• **EXERCISE OBJECTIVE**
Each line from the one containing "Open Gaming via the controller icon" through the end of the data is to be written out exactly, and nothing more.

• **PROVIDED INFORMATION**
..............................

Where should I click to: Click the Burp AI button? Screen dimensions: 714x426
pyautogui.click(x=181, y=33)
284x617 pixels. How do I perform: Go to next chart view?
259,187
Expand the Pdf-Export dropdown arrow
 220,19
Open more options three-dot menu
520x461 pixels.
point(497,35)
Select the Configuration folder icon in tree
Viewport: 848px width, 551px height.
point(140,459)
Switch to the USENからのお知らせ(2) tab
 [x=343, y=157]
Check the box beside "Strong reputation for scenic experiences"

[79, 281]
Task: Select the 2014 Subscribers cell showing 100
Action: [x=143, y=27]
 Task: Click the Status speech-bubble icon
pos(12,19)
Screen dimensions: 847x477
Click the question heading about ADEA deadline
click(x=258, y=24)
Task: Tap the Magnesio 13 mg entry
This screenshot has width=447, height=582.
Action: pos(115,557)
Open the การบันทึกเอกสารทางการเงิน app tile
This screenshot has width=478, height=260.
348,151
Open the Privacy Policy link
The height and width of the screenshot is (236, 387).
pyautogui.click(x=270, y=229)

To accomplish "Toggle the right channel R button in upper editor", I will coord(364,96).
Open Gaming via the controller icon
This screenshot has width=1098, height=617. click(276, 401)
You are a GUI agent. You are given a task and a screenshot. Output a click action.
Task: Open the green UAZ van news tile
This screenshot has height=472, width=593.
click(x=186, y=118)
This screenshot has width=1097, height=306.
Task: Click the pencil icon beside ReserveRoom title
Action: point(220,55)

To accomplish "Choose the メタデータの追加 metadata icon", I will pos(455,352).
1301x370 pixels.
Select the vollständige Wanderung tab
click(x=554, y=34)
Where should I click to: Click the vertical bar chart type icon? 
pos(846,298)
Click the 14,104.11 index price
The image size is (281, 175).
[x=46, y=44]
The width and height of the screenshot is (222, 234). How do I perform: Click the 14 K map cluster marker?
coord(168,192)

..............................

• **RESPONSE FOR THIS EXERCISE**
Open Gaming via the controller icon
This screenshot has width=1098, height=617. click(276, 401)
You are a GUI agent. You are given a task and a screenshot. Output a click action.
Task: Open the green UAZ van news tile
This screenshot has height=472, width=593.
click(x=186, y=118)
This screenshot has width=1097, height=306.
Task: Click the pencil icon beside ReserveRoom title
Action: point(220,55)

To accomplish "Choose the メタデータの追加 metadata icon", I will pos(455,352).
1301x370 pixels.
Select the vollständige Wanderung tab
click(x=554, y=34)
Where should I click to: Click the vertical bar chart type icon? 
pos(846,298)
Click the 14,104.11 index price
The image size is (281, 175).
[x=46, y=44]
The width and height of the screenshot is (222, 234). How do I perform: Click the 14 K map cluster marker?
coord(168,192)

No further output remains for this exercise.